- Born: 28 March 1867 Stargard, Prussia
- Died: 13 August 1946 (aged 79) Oxford, England
- Occupations: Translator, Philosopher
- Known for: Scholar of Nietzsche
- Spouse: Frieda Brauer
- Children: 1
- Family: Jim Rosenthal (grandson) Tom Rosenthal (great-grandson)

= Oscar Levy =

German physician, writer and journalist (1867–1946)

Oscar Ludwig Levy (28 March 1867 – 13 August 1946) was a German Jewish physician and writer, now known as a scholar of Friedrich Nietzsche, whose works he first saw translated systematically into English. His was a paradoxical life, of self-exile and exile, and of writing on and (as often taken) against Judaism. He was influenced by the racialist theories of Arthur de Gobineau. He also admired Benjamin Disraeli, two of whose novels he translated into the German language.

==Life and career==
Levy was born in Stargard in the Province of Pomerania, the son of Ernestina (née Lewy) and Moritz Levy and the brother of Max Levy (1869, Berlin - 1932) and Emil Elias Levy. He studied medicine in Freiburg, qualifying in 1891. He left the German Empire in 1894, where his father was a banker in Wiesbaden, and lived in the United Kingdom of Great Britain and Ireland.
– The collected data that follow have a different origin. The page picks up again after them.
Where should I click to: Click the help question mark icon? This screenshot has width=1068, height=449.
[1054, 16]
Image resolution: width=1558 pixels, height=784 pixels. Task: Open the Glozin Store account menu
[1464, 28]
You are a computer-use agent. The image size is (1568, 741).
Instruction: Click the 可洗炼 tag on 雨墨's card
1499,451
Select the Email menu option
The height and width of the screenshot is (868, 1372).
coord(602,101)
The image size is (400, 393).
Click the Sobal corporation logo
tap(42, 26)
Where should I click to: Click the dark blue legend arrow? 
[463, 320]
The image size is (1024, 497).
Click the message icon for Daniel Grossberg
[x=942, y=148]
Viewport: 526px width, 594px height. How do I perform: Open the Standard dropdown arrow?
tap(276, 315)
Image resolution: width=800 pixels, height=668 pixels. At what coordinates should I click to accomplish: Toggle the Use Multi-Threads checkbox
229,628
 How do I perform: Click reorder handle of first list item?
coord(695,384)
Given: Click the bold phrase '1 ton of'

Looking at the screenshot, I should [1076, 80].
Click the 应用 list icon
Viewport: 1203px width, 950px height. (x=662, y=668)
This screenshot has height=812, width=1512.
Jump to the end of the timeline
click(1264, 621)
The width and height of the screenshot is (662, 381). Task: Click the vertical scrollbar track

He apparently discovered, or was more thoroughly converted to, Nietzsche in 1905 or 1906 via a patient. The 18-volume Nietzsche translation he oversaw appeared from 1909 to 1913. His collaborators were Francis Bickley, Paul V. Cohn, Thomas Common, William S. Haussman, J.M. Kennedy, Anthony Ludovici, Maximilian A. Mugge, Maude D. Petre, Horace B. Samuel, Hermann Georg Scheffauer, G.T. Wrench and Helen Zimmern. Ludovici became his most important follower. In general he found little British support, but A.R. Orage was an enthusiast and Levy found an outlet in The New Age.

Subsequently, his life was complicated by having to leave the United Kingdom and his medical practice despite his support for the British side against the Central Powers when World War I broke out. He went back to the German Empire in 1915 and then to Switzerland. Back in the United Kingdom in 1920, he incautiously wrote a preface for an inflammatory political pamphlet by George Pitt-Rivers, The World Significance of the Russian Revolution. He was deported as an alien in 1921. He then lived in the French Third Republic.

Eventually he returned to the United Kingdom. He died in Oxford. He was married to Frieda Brauer. His daughter Maud lived in Oxford, having married the bookseller Albi Rosenthal. His grandson is television sports presenter Jim Rosenthal and his great-grandson is actor Tom Rosenthal.

In 2004, his papers were deposited in the Nietzsche-Haus in Sils Maria.

== Works ==

- Levy, Oscar (1904). "Das neunzehnte Jahrhundert" , translated into English by Leonard A. Magnus as The Revival of Aristocracy (Probsthain & Co., 1906)
- Disraeli, Benjamin (1909). "Contarini Fleming, ein psychologischer roman"
- Levy, Oscar. "The complete works of Friedrich Nietzsche. The first complete and authorized English translation"
  - NB volume order differs between versions
  - "The Birth of Tragedy" (1909)
  - "Early Greek Philosophy" (1911)
  - "On the future of our educational institutions. Homer and classical philology" (1910)
  - "Thoughts out of Season (Part I)" (1910)
  - "Thoughts out of Season (Part II)" (1910)
  - "Human, All-Too-Human (Part I)" (1911)
  - "Human, All-Too-Human (Part II)" (1909)
  - "The Case of Wagner" (1911)
  - "The Dawn of Day" (1911)
  - "The Joyful Wisdom ("La Gaya Scienza")" (1910) , poetry rendered by Paul V. Cohn and Maude D. Petre
  - "This Spake Zarathustra" (1909)
  - "Beyond Good and Evil" (1909)
  - "The Genealogy of Morals / Peoples and Countries" (1913)
  - "The Will to Power (Vol.1, Books 1 and 2)" (1909)
  - "The Will to Power (Vol.2, Books 3 and 4)" (1910)
  - "The Twilight of the Idols" (1911)
  - "Ecce Homo" (1911)
  - Guppy, Robert (1913). "Index to Nietzsche"
- Levy, Oscar (1913). "Selected letters of Friedrich Nietzsche"
- Levy, Oscar. "My Battle for Nietzsche in England"
- Levy, Oscar. "Nietzsche verstehen. Essays aus dem Exil 1913-1937"
- Levy, Oscar (1940). "The Idiocy of Idealism"
- Levy, Oscar (1952). "Nietzsche" , replacing the shorter article by F. C. S. Schiller in the 1911 edition.

Levy also wrote an introduction to On the tracks of life: the immorality of morality (1909) by Leone Gioacchino Sera, translated by J. M. Kennedy.